The ANOVA also shows that adding the categorical variable X3 (private vs. public school) does not significantly improve the model. The residual sum of squares is smaller when X3 is added, but the F-test for the additional term is not significant with F = 1.377 and p = 0.2469.
This suggests that, once X1 and X2 are in the model, type of school does not account for a significant additional proportion of variation in the response, alumni giving rate. Thus, the new model is not significantly different from the simpler one without the categorical variable.
alumni$Y_1 <- sqrt(alumni$alumni_giving_rate)

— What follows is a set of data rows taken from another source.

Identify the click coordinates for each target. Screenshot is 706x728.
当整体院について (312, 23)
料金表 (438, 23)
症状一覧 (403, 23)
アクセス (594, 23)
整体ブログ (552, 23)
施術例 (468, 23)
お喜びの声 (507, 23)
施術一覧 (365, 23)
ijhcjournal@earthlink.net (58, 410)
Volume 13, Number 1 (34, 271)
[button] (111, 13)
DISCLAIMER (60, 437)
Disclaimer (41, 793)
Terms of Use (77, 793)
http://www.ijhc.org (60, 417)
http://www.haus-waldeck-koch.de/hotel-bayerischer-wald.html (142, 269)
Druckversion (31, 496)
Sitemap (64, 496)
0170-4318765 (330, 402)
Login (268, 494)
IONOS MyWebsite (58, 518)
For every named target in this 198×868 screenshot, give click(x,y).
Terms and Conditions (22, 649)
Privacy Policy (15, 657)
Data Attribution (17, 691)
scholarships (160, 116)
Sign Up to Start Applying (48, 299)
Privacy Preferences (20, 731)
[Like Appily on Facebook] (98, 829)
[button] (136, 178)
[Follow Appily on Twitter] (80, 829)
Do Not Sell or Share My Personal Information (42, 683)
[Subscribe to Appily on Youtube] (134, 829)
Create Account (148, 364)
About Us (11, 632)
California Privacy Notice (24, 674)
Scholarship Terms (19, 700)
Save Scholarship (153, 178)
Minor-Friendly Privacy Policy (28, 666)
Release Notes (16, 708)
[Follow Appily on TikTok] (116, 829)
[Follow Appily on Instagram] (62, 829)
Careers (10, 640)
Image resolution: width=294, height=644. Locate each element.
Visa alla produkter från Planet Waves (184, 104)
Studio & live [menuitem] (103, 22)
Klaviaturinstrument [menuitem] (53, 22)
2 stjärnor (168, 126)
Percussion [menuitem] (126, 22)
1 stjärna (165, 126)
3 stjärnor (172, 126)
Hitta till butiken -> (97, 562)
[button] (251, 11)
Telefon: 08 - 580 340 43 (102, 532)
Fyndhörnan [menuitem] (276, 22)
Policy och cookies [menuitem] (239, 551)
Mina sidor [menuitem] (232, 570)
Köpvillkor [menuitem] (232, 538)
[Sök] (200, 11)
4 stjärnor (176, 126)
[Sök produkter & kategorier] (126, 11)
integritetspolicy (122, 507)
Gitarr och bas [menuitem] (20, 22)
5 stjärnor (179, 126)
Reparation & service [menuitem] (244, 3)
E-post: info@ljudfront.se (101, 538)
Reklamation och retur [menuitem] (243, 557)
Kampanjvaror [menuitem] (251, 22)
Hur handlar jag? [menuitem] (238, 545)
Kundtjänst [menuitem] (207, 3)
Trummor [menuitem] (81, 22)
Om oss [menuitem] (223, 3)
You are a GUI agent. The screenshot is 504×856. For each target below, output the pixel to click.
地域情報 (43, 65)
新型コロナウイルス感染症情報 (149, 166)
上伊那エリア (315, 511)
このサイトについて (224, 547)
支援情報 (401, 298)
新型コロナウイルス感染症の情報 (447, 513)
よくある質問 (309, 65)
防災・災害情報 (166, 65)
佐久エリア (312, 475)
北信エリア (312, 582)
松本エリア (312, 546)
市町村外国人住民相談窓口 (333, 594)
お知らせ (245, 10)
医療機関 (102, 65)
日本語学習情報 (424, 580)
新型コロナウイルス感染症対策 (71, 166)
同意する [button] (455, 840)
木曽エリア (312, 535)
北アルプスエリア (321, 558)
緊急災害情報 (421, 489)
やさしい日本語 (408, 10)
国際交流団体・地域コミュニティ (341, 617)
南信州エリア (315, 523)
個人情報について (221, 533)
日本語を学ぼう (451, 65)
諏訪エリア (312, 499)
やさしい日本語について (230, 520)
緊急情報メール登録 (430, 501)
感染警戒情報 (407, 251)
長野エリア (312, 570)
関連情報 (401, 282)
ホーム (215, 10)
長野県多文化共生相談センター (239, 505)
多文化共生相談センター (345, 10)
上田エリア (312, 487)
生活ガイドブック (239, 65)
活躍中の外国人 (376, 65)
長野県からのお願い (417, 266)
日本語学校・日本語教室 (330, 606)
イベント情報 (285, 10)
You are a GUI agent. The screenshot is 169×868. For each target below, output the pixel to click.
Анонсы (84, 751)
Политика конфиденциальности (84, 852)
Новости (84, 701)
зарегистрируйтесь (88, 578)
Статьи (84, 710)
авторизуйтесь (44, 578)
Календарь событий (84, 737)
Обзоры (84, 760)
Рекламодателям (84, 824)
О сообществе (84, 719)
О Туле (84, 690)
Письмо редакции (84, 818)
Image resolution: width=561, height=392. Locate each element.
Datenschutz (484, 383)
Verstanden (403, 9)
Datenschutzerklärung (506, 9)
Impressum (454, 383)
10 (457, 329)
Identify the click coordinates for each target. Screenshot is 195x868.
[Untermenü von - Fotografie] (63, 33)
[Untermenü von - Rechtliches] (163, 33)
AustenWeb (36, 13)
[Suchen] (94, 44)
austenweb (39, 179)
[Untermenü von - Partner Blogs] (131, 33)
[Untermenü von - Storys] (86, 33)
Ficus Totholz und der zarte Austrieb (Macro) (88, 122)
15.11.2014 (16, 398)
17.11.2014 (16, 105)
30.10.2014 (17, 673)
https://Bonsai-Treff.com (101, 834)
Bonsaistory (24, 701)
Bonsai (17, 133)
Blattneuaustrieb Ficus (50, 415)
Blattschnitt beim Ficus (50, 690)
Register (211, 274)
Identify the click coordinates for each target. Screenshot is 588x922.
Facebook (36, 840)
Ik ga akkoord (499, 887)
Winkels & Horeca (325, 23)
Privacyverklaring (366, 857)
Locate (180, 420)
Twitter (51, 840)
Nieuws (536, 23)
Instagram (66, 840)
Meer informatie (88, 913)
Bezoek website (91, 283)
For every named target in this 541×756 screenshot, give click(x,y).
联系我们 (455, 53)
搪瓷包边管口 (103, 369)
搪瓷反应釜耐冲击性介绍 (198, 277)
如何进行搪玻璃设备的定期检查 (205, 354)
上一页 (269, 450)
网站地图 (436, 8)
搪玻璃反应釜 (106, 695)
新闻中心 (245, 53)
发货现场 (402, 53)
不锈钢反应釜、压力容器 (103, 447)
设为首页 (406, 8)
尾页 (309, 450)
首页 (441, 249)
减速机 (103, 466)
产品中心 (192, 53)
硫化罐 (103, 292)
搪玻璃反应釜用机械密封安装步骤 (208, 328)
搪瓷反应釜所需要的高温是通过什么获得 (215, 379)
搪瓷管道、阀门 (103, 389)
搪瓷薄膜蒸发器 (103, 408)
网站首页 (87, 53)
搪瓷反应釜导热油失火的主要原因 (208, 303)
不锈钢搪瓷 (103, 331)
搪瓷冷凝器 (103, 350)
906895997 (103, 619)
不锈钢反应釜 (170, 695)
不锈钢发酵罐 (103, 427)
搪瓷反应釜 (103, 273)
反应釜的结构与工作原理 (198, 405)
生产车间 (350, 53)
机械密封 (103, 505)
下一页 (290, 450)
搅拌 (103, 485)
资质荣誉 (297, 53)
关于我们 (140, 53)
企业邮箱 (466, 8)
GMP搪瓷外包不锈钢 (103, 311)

m3_sqrt <- lm(Y_1 ~ X1 + X2 + X3, data = alumni)
summary(m3_sqrt)
##
## Call:
## lm(formula = Y_1 ~ X1 + X2 + X3, data = alumni)
##
## Residuals:
## Min 1Q Median 3Q Max
## -1.7273 -0.5441 -0.1960 0.5932 1.7554
##
## Coefficients:
## Estimate Std. Error t value Pr(>|t|)
## (Intercept) 6.068862 1.239438 4.896 1.36e-05 ***
## X1 0.003665 0.016203 0.226 0.82210
## X2 -0.134842 0.046301 -2.912 0.00562 **
## X3Private 0.786074 0.485573 1.619 0.11262
## ---
## Signif. codes: 0 '***' 0.001 '**' 0.01 '*' 0.05 '.' 0.1 ' ' 1
##
## Residual standard error: 0.8213 on 44 degrees of freedom
## Multiple R-squared: 0.6212, Adjusted R-squared: 0.5953
## F-statistic: 24.05 on 3 and 44 DF, p-value: 2.288e-09
alumni$Y_2 <- log(alumni$alumni_giving_rate)
m4_log <- lm(Y_2 ~ X1 + X2 + X3, data = alumni)
summary(m4_log)
##
## Call:
## lm(formula = Y_2 ~ X1 + X2 + X3, data = alumni)
##
## Residuals:
## Min 1Q Median 3Q Max
## -0.72938 -0.19240 -0.06253 0.24457 0.59591
##
## Coefficients:
## Estimate Std. Error t value Pr(>|t|)
## (Intercept) 3.627588 0.500437 7.249 4.94e-09 ***
## X1 -0.000158 0.006542 -0.024 0.9808
## X2 -0.054849 0.018695 -2.934 0.0053 **
## X3Private 0.389736 0.196056 1.988 0.0531 .
## ---
## Signif. codes: 0 '***' 0.001 '**' 0.01 '*' 0.05 '.' 0.1 ' ' 1
##
## Residual standard error: 0.3316 on 44 degrees of freedom
## Multiple R-squared: 0.6383, Adjusted R-squared: 0.6136
## F-statistic: 25.88 on 3 and 44 DF, p-value: 8.375e-10
The model performance for log transformation is significantly better than the others because of the better adjusted R square being 0.61 and it makes the X3 value significant
The model performance for square root transformation is also better than the one with the predictors because the model performance is higher which means it has better adjusted R square than the original model which also makes it statistically significant.
Among the 3 of the models, log fits the best because the model performance is higher compared to all the other models.